Upaya ini perlu dilakukan oleh segala pihak yakni keluarha, sekolah dan masyarakat yang akan sangat membantu pengembangan hubungan social para remaja. Keluarga adalah pihak yang utama dan pertama dalam melakukan tugas ini, kemudian berlanjut pada sekolah dan masyarakat.
Upaya pengembangan Nilai, Moral dan Sikap dapat dilakukan dengan cara berikut :
a.       Modelling
Diperlukan contoh nyata untuk ditiru dan diidentifikasi oleh remaja sebagai dasar pemebentukan niali moral dan sikapnya. Dalam keluarga, Orang tua harus menjadi contoh yang baik karena akan ditiru oleh anaknya. Orang tua harus berhati hati dalam bertindak dan bertutur kata agar tak menjadi contoh negative.
Di sekolah, guru adalah model nyatta yang menjadii panutan siswanya. Sehingga guru juga harus mengembangkan ketrampilan aser;tif dan menyimaknya.
b.      Fasilitasi Nilai
Merupakkan pemberian kesempatan kepada individu dalam hal fasilitasi berpikir, membuat keptusan secara mandiri bertindak sesuai system nilai universal yang diyakini. Dalam hal ini perlu dikembangakan sikap musyawarah, saling mennghormati, menghargai serta mendengar pendapat anak. Orang tua hendakanya memberi kebebasan bertanggung jawab terhadap anaknya.
c.       Pengembangan
Dilaksanakan agar siswa dapat mengamalkan nilai yang dianut sehinggan berperilaku konstruktif dan bermoral dalam masyarakat. Keterampilan yang dimaksud adalh berpikir kreatif dan kritis, berkomunikasi secara jelas, menyimak serta bertindak asertif dan menemukan solusi konflik.
d.      Inkulkasi
Ciri – cirinya :
-          Mengkomunikasikan kepercayaan serta dengan alasan yana melandasinya.
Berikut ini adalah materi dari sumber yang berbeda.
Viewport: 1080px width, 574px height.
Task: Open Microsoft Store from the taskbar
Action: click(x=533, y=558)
-          Memperlakukan orang xecara adil
-          Menghargai pendapat orang lain
-          Mengungkapakan ketidakpercayaan dan keraguan dengan alasan dan bersikap santun.
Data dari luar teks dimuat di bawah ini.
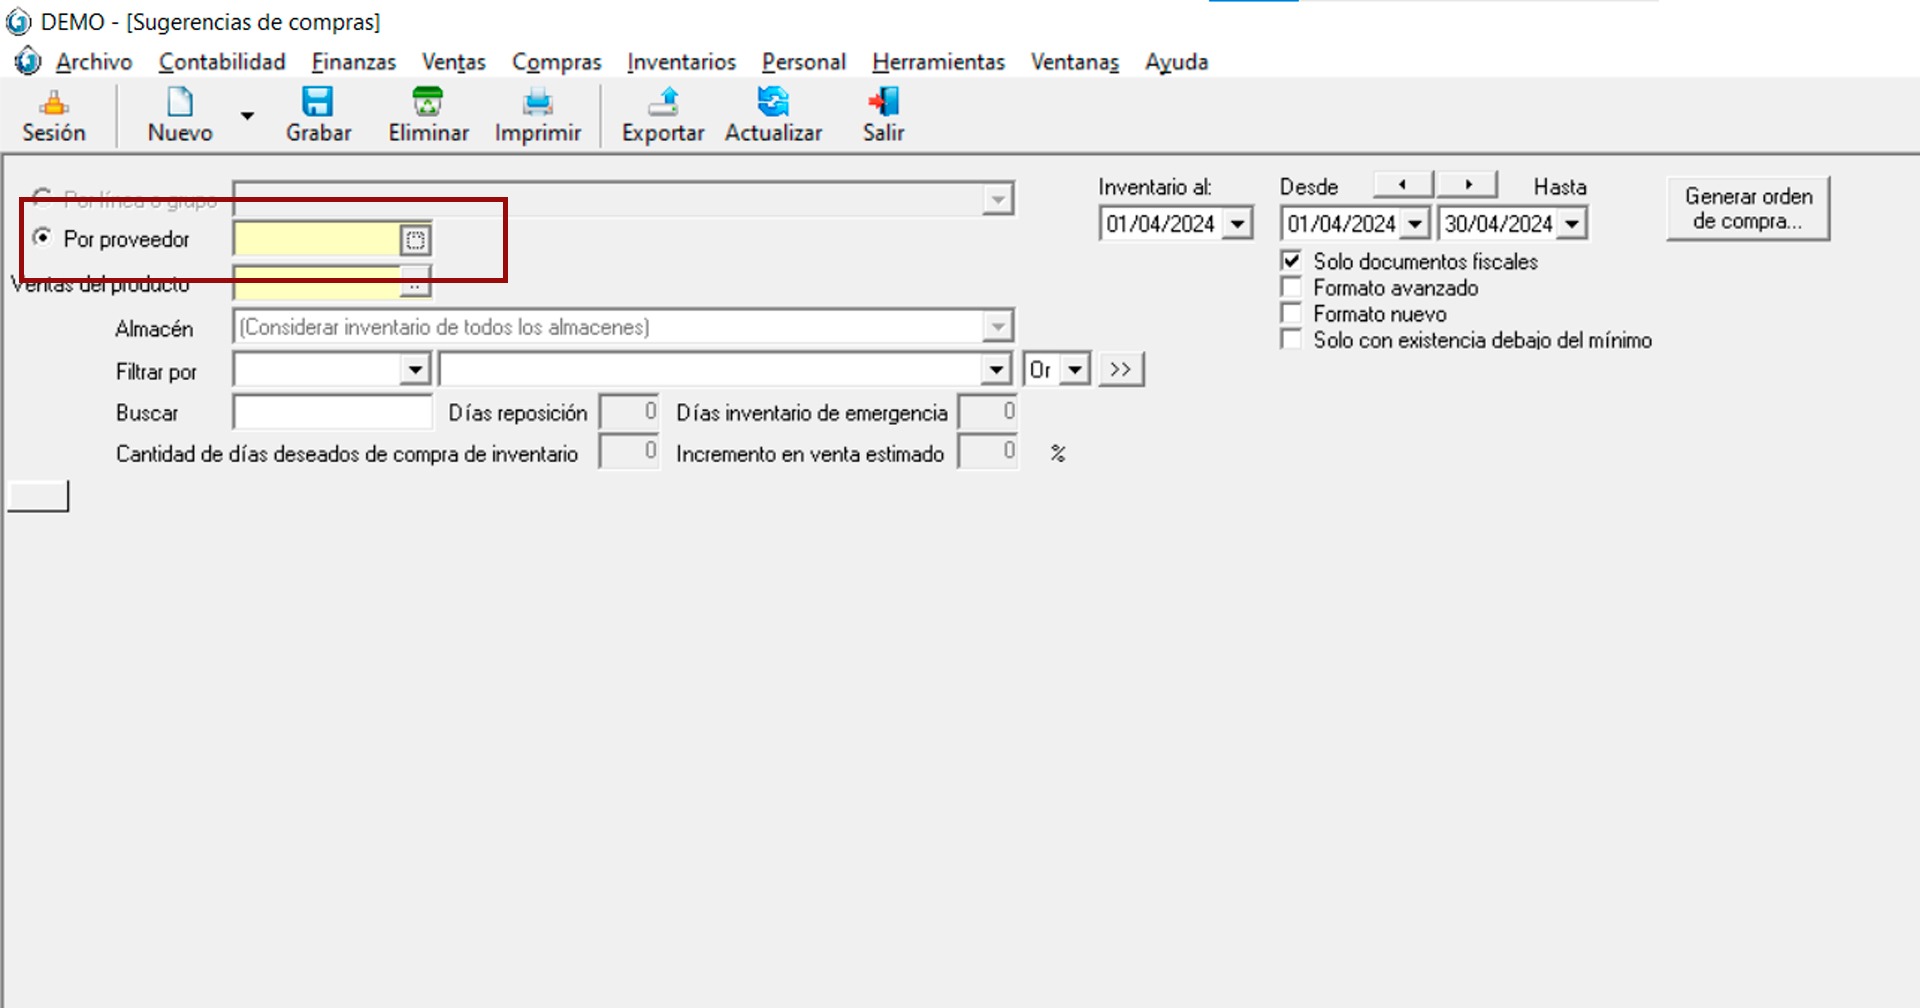Enable the Formato avanzado checkbox
Image resolution: width=1920 pixels, height=1008 pixels.
tap(1291, 288)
-          Tidak sepenuhnya mengontrol lingkungan
-          Menciptakan pengalaman social dan emosional
-          Membuat aturan, memberikan penghargaan dan kosekuensi dengan alasan jelas
-          Tetap membuak komunikasi dengan pihak yang tak setuju
-          Kebebasan terhadap perbedaan dan memeberikan adannya perilaku, kalau memungkinkan memberikan arahan agar bberubah.
Agar tak bersikap indoktrinasi, guru hendaknya sebagai pemimpin buakn yang memaksa.Secara khusus upaya ini telah diprogamkan lewat mapel PKn, PAI . Etika, budi pekerti dan lain sebagainya. Sedangkan dimasyarakat dengan organisasi politik , masyarakatm, agama dan lain – lain. Oleh karena itu perlu wadah seperti karang taruna untuk kesuksesan upaya ini. 
BAB III
PENUTUP
3.1 Kesimpulan
Hubungan sosial diartikan sebagai bagaimana orang / individu bereaksi terhadap orang-orang di sekitarnya, dan bagaiman pengaruh hubungan itu pada diri individu (Alisjahbana, dkk 1984:24).
Dalam perkembangan sosial remaja terlihat adanya dua macam gerakan, yaitu gerakan mulai memisahkan diri dari orang tua, dan menuju ke arah teman sebaya. Dalam masa remaja dapat ditemukan adanya kesadaran akan kesunyian dan dorongan akan pergaulan.
Bentuk – Bentuk Tingkah laku Sosial yaitu Pembangkangan, Agresi, Berselisih, Menggoda, Persaingan, Kerjasama, Tingkah laku berkuasa, Memetingkan diri sendiri dan simpati.
Faktor – faktor yang Mempengaruhi Perkembangan Sosial Anak keluarga, kematangan, status sosial ekonomi, pendididkan, emosi dan intelegensi.
Upaya pengembangan Nilai, Moral dan Sikap dapat dilakukan dengan cara Modelling, fasilitas nilai , pengembangan, dan  inkulkasi.

3.2 Saran
-          Hendaknya guru selalu memantau perkembangan sosial peserta didiknya sehingga tidak terjerumus ke hal-hal negatif.
-          Orang tua juga perlu mengawasi lingkungan sosial anak nya.
-          Sebaiknya anak di terjunkan ke lingkungan sosial yang bersifat positif, sehingga tidak terjadi penyimpangan-penyimpangan.